CodeGeeX
CodeGeeX: An Open Multilingual Code Generation Model (KDD 2023)
CodeGeeX is a 13-billion-parameter AI model for code completion, generation, and translation across 20+ programming languages, available as a free VS Code and JetBrains plugin with no local GPU needed for the extension.
CodeGeeX is an AI model trained to write and translate code. It has 13 billion parameters and was trained on code written in more than 20 programming languages, including Python, C++, Java, JavaScript, and Go. The model can complete code, generate functions from descriptions, and convert a piece of code written in one language into another language.

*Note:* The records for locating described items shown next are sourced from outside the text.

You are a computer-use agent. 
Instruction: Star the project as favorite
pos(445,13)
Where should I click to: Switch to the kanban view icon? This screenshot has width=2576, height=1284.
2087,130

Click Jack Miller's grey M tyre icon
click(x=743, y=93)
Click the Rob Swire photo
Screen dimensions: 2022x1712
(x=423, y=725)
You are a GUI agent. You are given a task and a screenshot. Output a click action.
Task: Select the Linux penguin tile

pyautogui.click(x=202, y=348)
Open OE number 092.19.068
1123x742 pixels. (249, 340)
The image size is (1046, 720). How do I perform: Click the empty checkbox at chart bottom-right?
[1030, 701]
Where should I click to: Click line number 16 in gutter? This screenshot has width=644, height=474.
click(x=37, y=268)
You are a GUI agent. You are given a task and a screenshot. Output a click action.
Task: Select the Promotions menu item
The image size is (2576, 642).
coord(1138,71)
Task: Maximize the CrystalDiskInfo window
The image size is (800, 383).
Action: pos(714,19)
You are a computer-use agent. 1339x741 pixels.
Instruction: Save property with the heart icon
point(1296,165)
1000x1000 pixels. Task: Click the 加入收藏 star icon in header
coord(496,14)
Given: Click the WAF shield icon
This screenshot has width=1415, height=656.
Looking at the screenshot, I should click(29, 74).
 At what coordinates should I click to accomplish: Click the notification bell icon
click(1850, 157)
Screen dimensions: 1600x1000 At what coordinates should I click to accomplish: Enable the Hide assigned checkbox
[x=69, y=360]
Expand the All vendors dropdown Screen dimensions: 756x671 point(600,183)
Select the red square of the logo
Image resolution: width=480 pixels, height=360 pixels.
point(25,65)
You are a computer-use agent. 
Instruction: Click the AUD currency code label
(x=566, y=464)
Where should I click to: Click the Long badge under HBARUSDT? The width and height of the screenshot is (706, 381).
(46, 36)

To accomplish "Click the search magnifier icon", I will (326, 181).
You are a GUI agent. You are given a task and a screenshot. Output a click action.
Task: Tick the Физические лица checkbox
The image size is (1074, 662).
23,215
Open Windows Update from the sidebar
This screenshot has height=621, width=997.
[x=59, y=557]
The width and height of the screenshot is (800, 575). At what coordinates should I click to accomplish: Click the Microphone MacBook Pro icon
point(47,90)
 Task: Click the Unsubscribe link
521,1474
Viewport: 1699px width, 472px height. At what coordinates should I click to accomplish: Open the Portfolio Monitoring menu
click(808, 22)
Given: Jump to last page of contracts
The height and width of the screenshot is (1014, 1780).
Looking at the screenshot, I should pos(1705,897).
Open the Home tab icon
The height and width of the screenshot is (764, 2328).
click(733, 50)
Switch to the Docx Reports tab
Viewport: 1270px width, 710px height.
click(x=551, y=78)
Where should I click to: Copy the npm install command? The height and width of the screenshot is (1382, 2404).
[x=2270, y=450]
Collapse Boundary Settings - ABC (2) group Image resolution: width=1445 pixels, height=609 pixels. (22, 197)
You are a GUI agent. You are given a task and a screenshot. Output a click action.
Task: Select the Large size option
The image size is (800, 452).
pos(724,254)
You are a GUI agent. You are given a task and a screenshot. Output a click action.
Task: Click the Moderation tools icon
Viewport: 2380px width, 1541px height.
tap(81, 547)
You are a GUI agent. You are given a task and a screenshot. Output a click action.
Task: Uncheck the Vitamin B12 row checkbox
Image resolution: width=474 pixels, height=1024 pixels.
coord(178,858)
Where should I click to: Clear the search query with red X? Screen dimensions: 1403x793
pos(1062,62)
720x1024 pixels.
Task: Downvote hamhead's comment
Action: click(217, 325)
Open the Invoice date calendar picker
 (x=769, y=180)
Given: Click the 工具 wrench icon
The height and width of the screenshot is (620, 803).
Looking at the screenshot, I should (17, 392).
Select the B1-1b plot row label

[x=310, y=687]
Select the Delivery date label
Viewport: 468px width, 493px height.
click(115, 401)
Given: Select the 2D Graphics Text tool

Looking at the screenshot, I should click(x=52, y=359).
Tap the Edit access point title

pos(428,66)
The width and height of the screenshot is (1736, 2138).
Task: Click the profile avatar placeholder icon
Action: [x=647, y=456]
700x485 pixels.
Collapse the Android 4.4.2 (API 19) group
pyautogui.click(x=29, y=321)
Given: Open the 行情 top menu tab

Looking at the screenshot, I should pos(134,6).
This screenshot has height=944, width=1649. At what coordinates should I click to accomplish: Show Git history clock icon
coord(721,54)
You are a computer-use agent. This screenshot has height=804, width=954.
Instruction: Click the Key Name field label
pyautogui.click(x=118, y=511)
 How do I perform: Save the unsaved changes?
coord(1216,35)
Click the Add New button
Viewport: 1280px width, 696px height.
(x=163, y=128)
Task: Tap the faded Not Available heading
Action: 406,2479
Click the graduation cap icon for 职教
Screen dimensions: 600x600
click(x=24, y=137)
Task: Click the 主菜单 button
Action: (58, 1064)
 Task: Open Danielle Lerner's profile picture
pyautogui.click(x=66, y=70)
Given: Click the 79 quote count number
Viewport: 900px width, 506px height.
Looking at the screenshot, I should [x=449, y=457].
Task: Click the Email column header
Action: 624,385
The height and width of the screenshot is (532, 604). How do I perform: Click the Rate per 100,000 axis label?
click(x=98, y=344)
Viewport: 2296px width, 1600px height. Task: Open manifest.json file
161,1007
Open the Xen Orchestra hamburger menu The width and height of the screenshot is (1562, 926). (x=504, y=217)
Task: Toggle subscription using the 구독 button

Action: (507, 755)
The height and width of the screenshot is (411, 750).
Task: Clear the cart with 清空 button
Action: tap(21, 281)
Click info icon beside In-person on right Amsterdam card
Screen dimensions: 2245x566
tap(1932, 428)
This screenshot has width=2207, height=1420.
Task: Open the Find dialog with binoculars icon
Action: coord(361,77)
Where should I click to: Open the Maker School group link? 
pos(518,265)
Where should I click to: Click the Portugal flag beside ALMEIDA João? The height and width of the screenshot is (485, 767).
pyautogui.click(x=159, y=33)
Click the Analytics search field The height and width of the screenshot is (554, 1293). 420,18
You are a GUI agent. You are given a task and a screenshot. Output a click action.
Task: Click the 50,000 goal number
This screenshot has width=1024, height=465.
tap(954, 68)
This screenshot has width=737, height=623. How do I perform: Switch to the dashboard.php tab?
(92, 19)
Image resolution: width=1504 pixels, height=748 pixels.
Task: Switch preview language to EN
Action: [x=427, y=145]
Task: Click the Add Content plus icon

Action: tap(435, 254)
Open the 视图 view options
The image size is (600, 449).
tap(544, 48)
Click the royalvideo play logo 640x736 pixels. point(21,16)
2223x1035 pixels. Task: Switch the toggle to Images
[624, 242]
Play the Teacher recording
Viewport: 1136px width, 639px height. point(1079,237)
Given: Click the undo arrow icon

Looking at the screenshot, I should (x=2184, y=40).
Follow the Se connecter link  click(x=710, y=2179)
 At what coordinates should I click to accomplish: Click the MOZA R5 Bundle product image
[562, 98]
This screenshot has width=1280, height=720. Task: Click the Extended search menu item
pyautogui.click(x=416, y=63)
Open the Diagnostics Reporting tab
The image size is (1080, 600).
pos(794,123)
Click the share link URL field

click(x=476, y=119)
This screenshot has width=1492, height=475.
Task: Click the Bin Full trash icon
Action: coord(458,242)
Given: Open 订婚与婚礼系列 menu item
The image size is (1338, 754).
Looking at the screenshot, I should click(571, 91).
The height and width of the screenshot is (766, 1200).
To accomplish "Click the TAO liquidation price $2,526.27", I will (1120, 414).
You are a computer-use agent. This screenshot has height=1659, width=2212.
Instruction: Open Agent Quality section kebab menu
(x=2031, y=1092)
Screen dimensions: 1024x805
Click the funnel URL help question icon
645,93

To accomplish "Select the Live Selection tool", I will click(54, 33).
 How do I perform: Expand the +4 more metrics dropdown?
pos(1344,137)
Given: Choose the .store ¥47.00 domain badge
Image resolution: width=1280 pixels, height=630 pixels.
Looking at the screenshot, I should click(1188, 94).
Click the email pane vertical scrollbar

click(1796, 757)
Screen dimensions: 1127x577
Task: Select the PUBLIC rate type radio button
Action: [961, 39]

The project was developed by researchers and published at the KDD 2023 conference. It was trained on Huawei's Ascend AI processors but can also run on NVIDIA GPUs. The model weights are available for download after submitting a request through the project's website, and the download is around 26 gigabytes.
For everyday use, CodeGeeX is available as a free extension for VS Code and JetBrains IDEs such as IntelliJ IDEA and PyCharm. The extension provides code completion, code explanation, and code summarization directly inside the editor. This means you can install it into the tool you already use to write code and interact with the model without running anything separately.
The repository also includes a benchmark called HumanEval-X, which is a set of 820 hand-written coding problems across five programming languages. Each problem includes tests and a reference solution. The benchmark was created to give researchers a consistent way to measure how well code generation models perform across different languages, not just Python. It is available on the Hugging Face dataset platform.
Model weights can be run with reduced GPU memory requirements through quantization, which the repository describes as dropping from 27GB to 15GB of GPU RAM. A newer version of the model, CodeGeeX2, is also mentioned in the README as a separate release with support for over 100 languages.
Where it fits
- Install the free VS Code or JetBrains extension to get AI-powered code completion inside your existing editor without any local setup.
- Translate a function written in Python into Go, Java, or another language using the model's built-in code translation feature.
- Run CodeGeeX locally on a GPU server after downloading the model weights to get private, self-hosted code generation.
- Use the HumanEval-X benchmark to evaluate and compare code generation models across Python, Java, Go, C++, and JavaScript.